1

I am currently working on Elasticsearch with a huge number of documents(around 500K) in an index. I want to store n-grams of each document's text data(This is also huge ~ per doc contains 2 pages of text data) in another index. So I calculating term vectors and their count in each document to store them in the new index. So I can execute aggregation queries on the new Index.

The setting of the old index has enabled me to execute termvector and mtermvector API's.

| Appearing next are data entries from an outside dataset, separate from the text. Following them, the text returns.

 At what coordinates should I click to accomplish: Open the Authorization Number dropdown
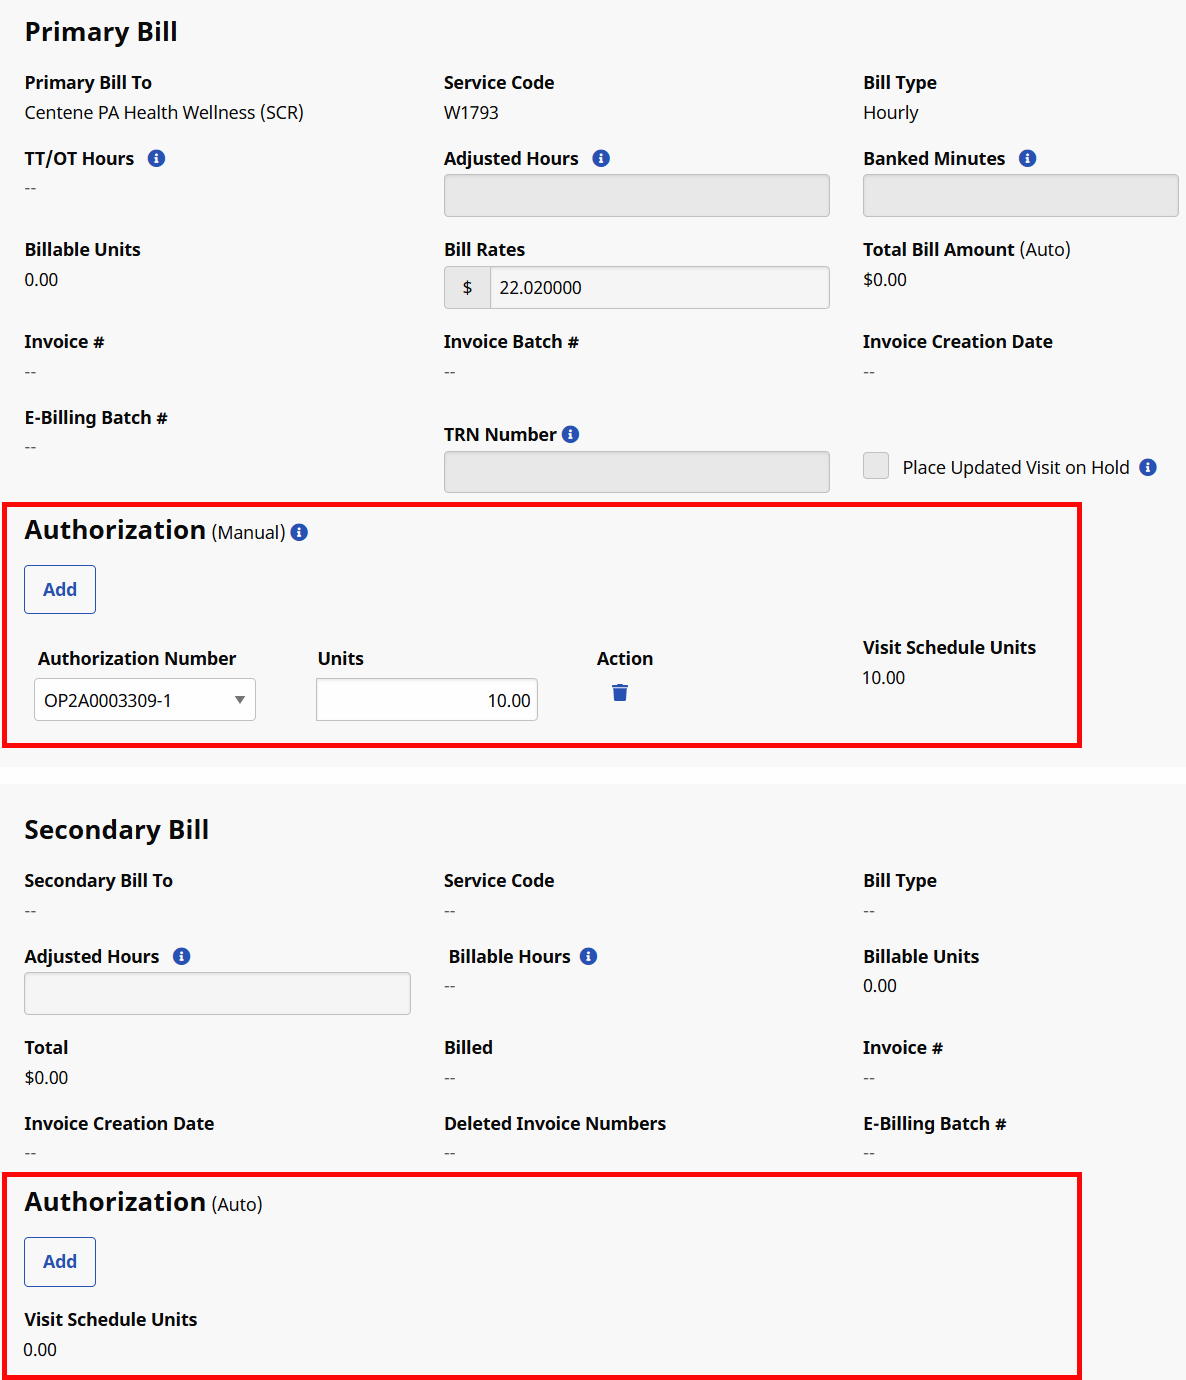[145, 700]
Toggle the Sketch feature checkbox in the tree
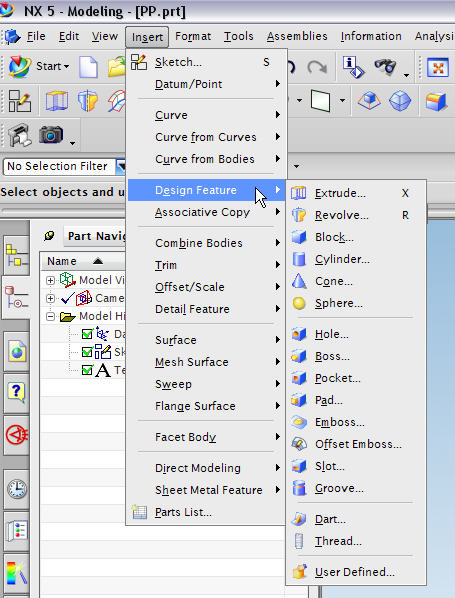The image size is (455, 598). click(87, 352)
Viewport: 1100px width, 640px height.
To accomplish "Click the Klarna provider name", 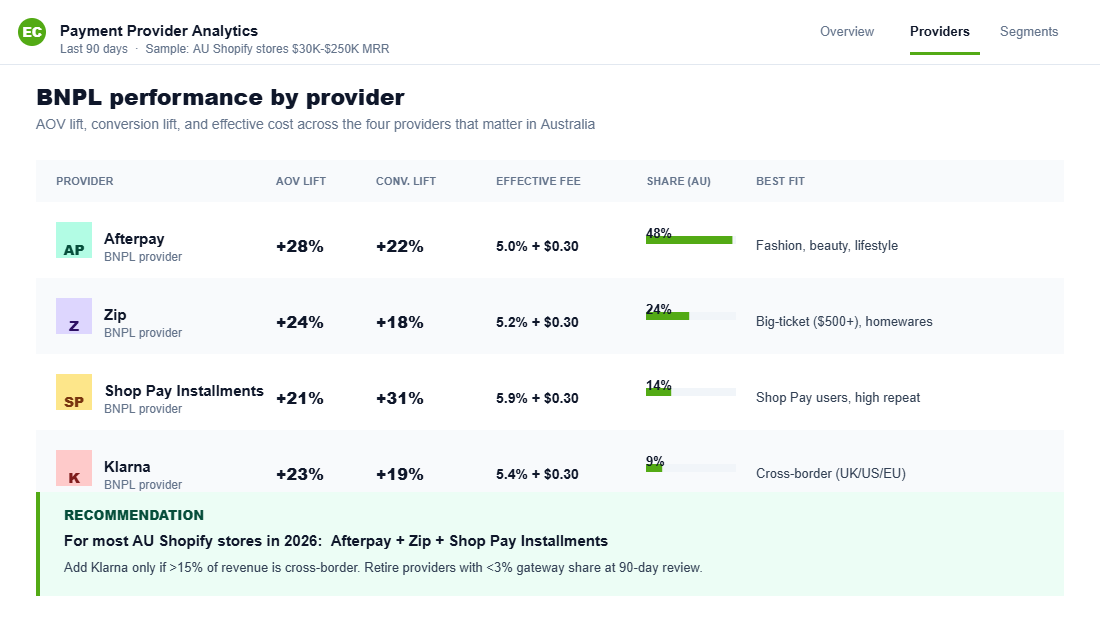I will tap(127, 467).
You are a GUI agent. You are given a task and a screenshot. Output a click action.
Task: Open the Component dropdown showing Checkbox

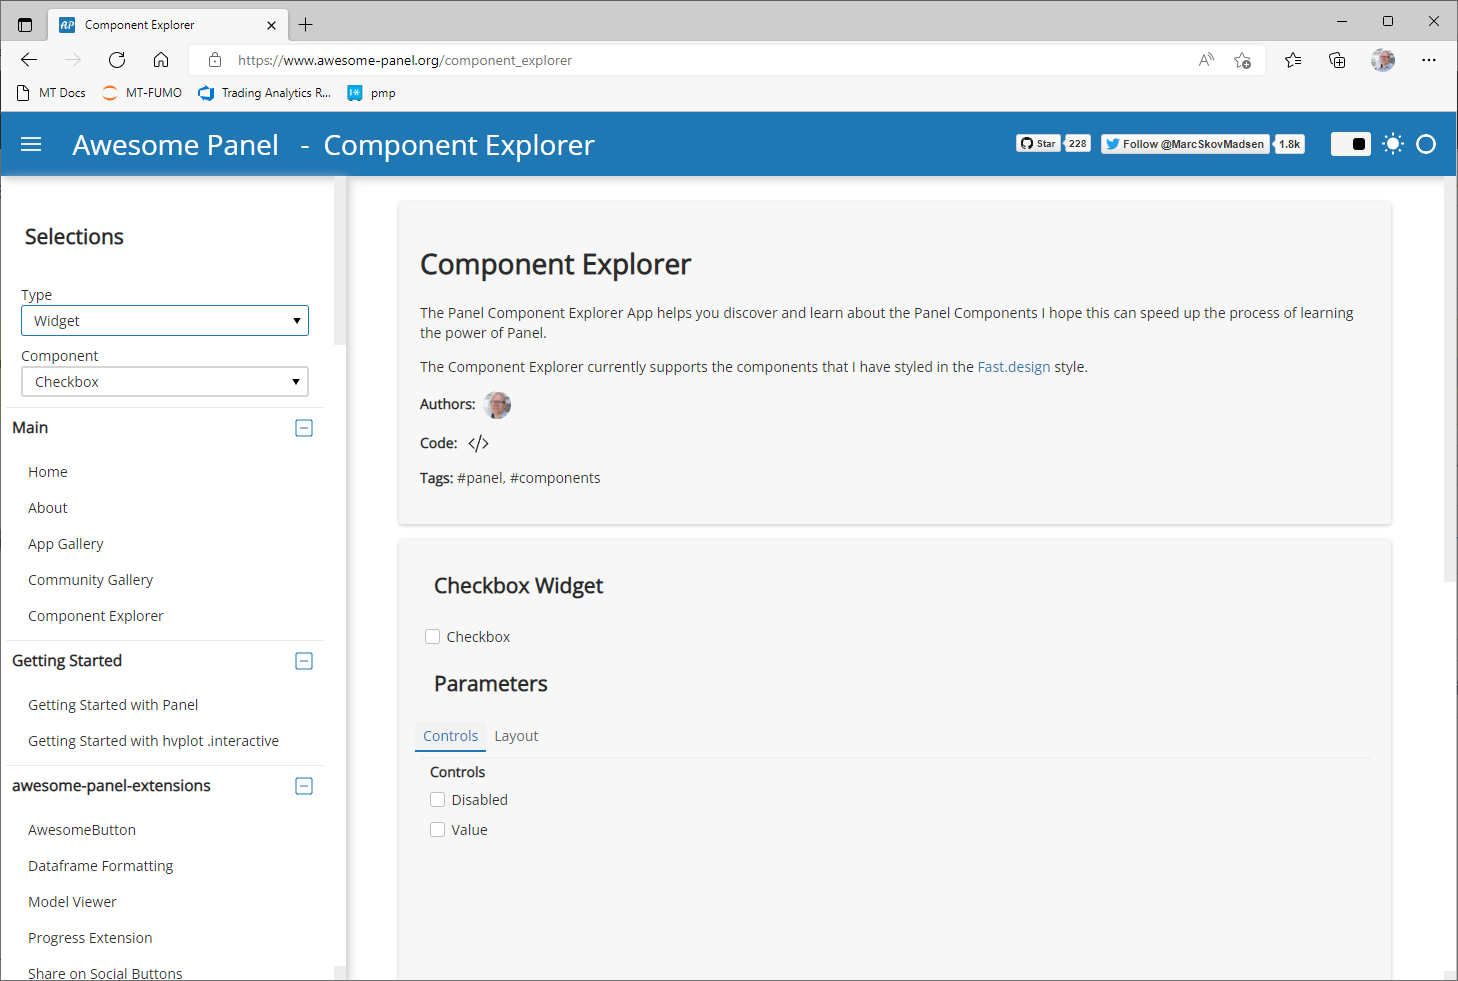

I don't want to hit too many requests to Elasticsearch server in a short amount of time so I am going with mtermvectors python API. I am trying to get termvectors of 25 documents by passing id's of 25 documents.

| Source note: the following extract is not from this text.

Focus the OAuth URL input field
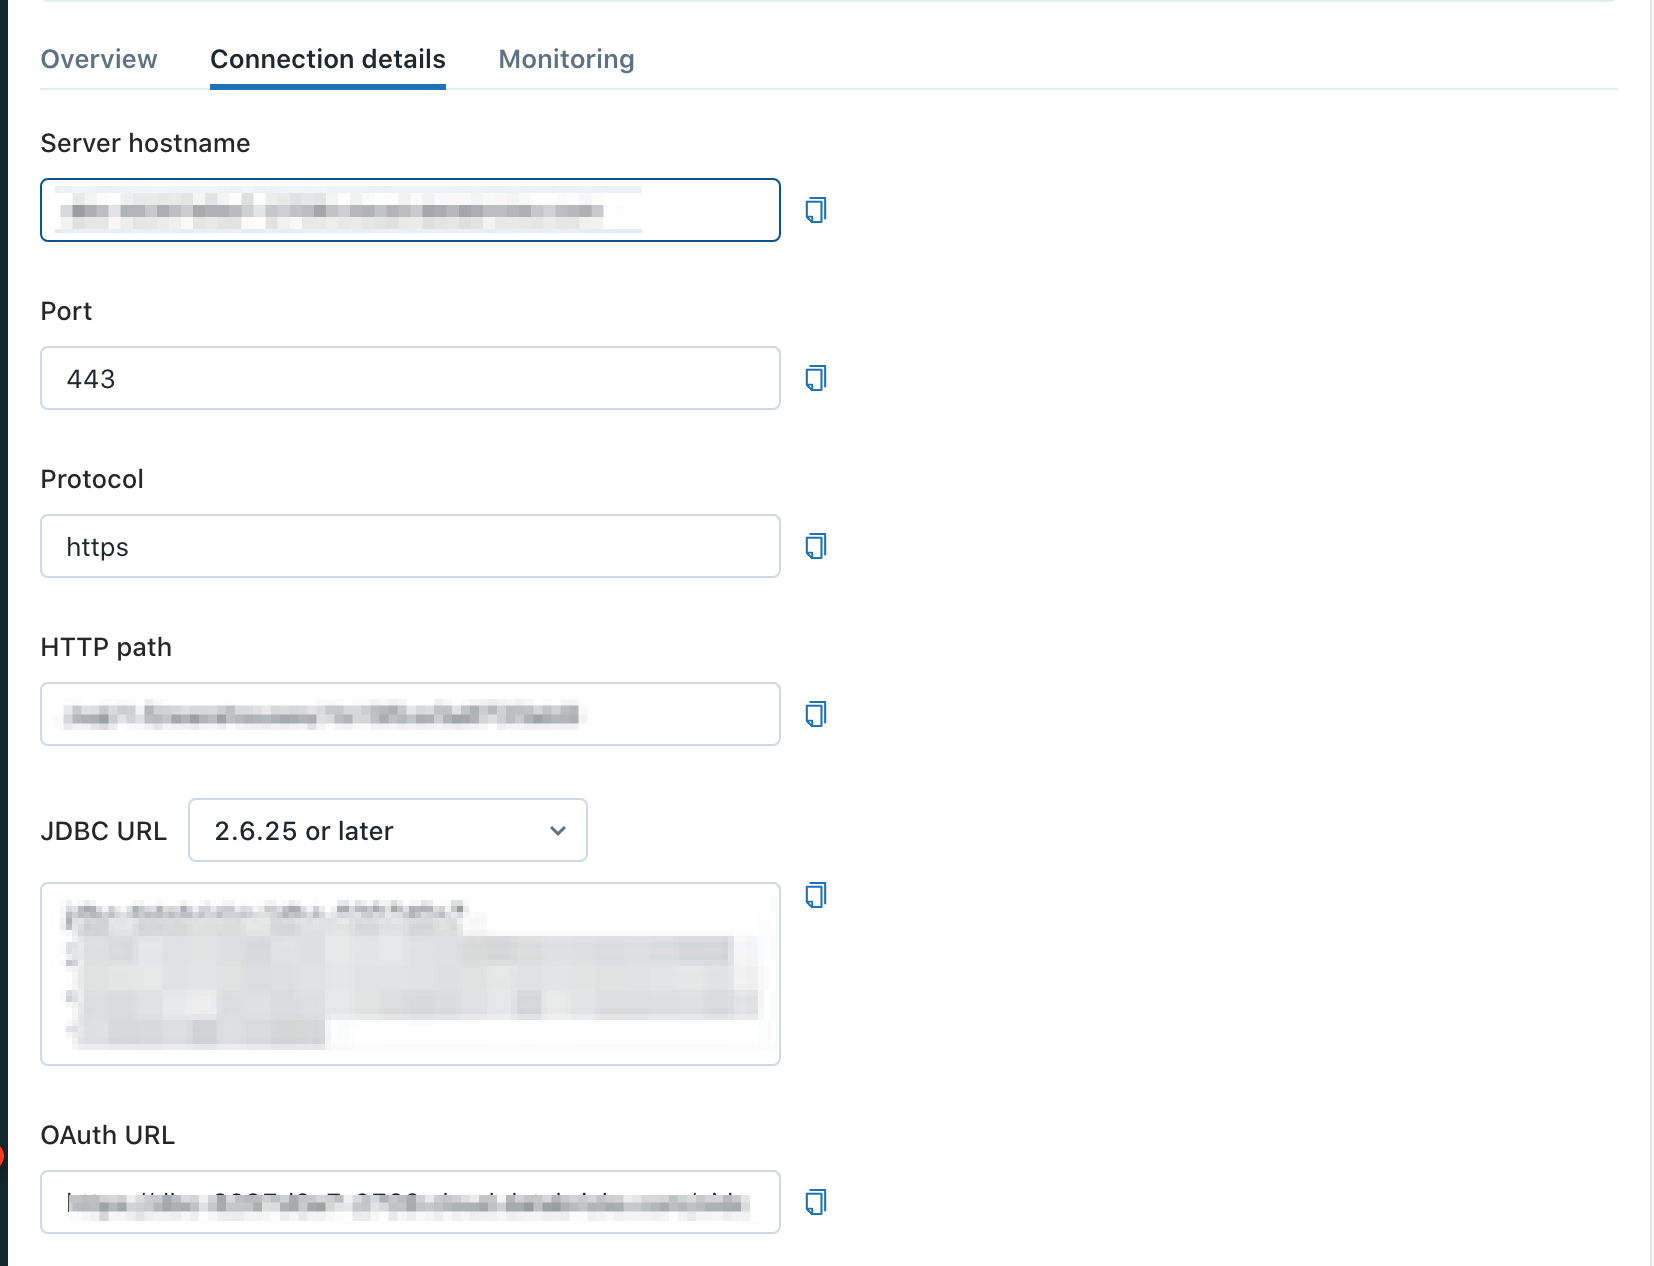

Sample HTTP URL after calling mtermvector API in python

http://*servername*/elastic/*indexname*/article/_mtermvectors?offsets=false&fields=plain_text&ids=608467%2C608469%2C608473%2C608475%2C608477%2C608482%2C608485%2C608492%2C608498%2C608504%2C608509%2C608511%2C608520%2C608522%2C608528%2C608530%2C608541%2C608549%2C608562%2C608570%2C608573%2C608576%2C608577%2C608579%2C608585&field_statistics=true&term_statistics=true&payloads=false&positions=false

Some times I am getting expected response but most of the times I am getting the following error:

Proxy Error
The proxy server received an invalid response from an upstream server.
The proxy server could not handle the request GET /elastic/*indexname*/article/_mtermvectors.

Reason: Error reading from remote server

Index setting and mapping

{
  "settings": {
    "analysis": {
      "analyzer": {
        "shingleAnalyzer": {
          "tokenizer": "letter_tokenizer",
          "filter": [
            "lowercase",
            "custom_stop",
            "custom_shingle",
            "custom_stemmer",
            "length_filter"
          ]
        }
      },
      "filter": {
        "custom_stemmer": {
          "type": "stemmer",
          "name": "english"
        },
        "custom_stop": {
          "type": "stop",
          "stopwords": "_english_"
        },
        "custom_shingle": {
          "type": "shingle",
          "min_shingle_size": "2",
          "max_shingle_size": "4",
          "filler_token":""
        },
        "length_filter": {
          "type": "length",
          "min": 2
        }
      },
      "tokenizer": {
        "letter_tokenizer": {
          "type": "letter"
        }
      }
    }
  },
  "mappings": {
    "properties": {"article_id":{"type": "text"},
      "plain_text": {
        "term_vector": "with_positions_offsets_payloads",
        "store": true,
        "analyzer": "shingleAnalyzer",
        "type": "text",
        "fields": {
          "keyword": {
            "type": "keyword",
            "ignore_above": 256
          }
        }
      }
    }
  }
}

I don't think there is any problem with this setting and mapping as sometimes I am getting expected response.

Please let me know if you need more information from my side. Any help will be appreciated.

  • 1
    Doesn't look like an ES error to me. Would need more context behind those proxy errors. – Joe - GMapsBook.com Apr 19 '20 at 22:28
  • I checked the server logs as I was getting proxy error from the server. I found that there is a timeout issue. I increased that timeout to 10 minutes and try to hit the same HTTP request multiple times. Still getting same proxy error. What could be the possible reason behind this? – Ketan Krishna Patil Apr 21 '20 at 00:53
  • So no request got thru the proxies? – Joe - GMapsBook.com Apr 21 '20 at 08:21
  • @jzzfs Some requests are going through a proxy. I am getting the expected response sometimes. If I run same HTTP request it's working sometimes and giving timeout error other times. I checked logs of the server as well and it is not showing any other errors. – Ketan Krishna Patil Apr 22 '20 at 03:39
  • 1
    @KetanKrishnaPatil As you have mentioned, you have a lots of text data, that means your index size might be very huge. Your elasticsearch data node mostly taking time to swap in and out the index. try to reduce the index size by disabling the index on unwanted fields. Also try to pass the higher timeout value in you API call. https://stackoverflow.com/questions/28287261/connection-timeout-with-elasticsearch – Shubham Najardhane Apr 24 '20 at 10:06

0 Answers0